You will see the standard out message as below:

#[Fri Dec 20 10:34:34 2013] Only the genes in genelist.txt will be used
#[Fri Dec 20 10:34:34 2013] GC adjustment will not be performed, and the constant cutoffs in config file will be used
#[Fri Dec 20 10:34:34 2013] Loading BED file
#[Fri Dec 20 10:34:34 2013] Finish BED file (cover 6655 base pairs)
#[Fri Dec 20 10:34:34 2013] Loading RefSeq file
#[Fri Dec 20 10:34:34 2013] Finish RefSeq file
#[Fri Dec 20 10:34:34 2013] Loading fasta file and caculating GC content
#[Fri Dec 20 10:34:38 2013] Caculating GC content in 6: 24 exons
#[Fri Dec 20 10:34:39 2013] Caculating GC content in 13: 35 exons
#[Fri Dec 20 10:34:39 2013] Finish fasta file
#[Fri Dec 20 10:34:39 2013] Loading genesPassQCwithGC.bed
#[Fri Dec 20 10:34:39 2013] Processing bam files
#[Fri Dec 20 10:34:40 2013] Thread 1 stared
#[Fri Dec 20 10:34:40 2013] Thread 1 processing example1.bam     example1
#[Fri Dec 20 10:34:40 2013] Thread 1 processing example2.bam     example2
#[Fri Dec 20 10:34:40 2013] Thread 1 processing example3.bam     example3
#[Fri Dec 20 10:34:40 2013] Thread 2 stared
#[Fri Dec 20 10:34:40 2013] Thread 2 processing example4.bam     example4
#[Fri Dec 20 10:34:40 2013] Thread 3 stared
#[Fri Dec 20 10:34:40 2013] Thread 4 stared
#[Fri Dec 20 10:34:40 2013] Thread 1 finished
#[Fri Dec 20 10:34:40 2013] Thread 2 finished
#[Fri Dec 20 10:34:40 2013] Thread 3 finished
#[Fri Dec 20 10:34:40 2013] Thread 4 finished
#[Fri Dec 20 10:34:40 2013] Finish bam file
#[Fri Dec 20 10:34:40 2013] Analyzing Exon Deletion
#[Fri Dec 20 10:34:41 2013] Success!
# Results # genesPassQCwithGC.bed.depth.all included the GC content and median depth for each exon.
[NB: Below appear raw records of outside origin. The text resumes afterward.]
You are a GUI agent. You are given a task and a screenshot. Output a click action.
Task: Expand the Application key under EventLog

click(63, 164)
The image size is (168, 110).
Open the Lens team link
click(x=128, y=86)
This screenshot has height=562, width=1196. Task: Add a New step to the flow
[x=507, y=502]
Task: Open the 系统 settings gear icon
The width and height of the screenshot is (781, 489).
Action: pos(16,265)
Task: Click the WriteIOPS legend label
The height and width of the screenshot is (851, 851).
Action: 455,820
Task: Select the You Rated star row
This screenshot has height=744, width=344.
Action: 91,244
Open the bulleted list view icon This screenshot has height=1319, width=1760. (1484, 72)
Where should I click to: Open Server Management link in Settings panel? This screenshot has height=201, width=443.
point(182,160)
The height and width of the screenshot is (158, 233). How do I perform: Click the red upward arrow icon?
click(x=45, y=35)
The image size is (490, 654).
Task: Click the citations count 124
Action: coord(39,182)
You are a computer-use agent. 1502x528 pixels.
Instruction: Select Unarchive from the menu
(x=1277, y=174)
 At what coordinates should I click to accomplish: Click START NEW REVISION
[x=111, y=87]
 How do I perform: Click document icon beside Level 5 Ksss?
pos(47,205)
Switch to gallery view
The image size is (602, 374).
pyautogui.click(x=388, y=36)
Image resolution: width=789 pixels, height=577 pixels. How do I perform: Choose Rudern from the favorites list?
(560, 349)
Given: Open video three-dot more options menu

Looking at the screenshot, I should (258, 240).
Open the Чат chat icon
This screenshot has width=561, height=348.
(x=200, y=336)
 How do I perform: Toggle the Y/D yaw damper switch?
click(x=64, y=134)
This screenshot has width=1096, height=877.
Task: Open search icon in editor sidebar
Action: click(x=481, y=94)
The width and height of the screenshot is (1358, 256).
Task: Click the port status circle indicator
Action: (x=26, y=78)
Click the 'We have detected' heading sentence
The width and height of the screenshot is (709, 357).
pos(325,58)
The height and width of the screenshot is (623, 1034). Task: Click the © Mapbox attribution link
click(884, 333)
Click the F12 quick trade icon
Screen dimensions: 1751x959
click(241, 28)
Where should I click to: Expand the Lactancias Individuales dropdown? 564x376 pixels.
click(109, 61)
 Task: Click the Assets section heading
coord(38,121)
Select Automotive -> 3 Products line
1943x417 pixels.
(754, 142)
ExonDel detectes exon deletions based on these information.

exonDelsBy1.csv to exonDelsBy9.csv included the deletions found by a moving-window with 1 to 9 exons.

exonDelsCutoffs.csv included the cutoffs for every bam file.

figures directory included some figures as examples for exon deletions found by different moving-windows.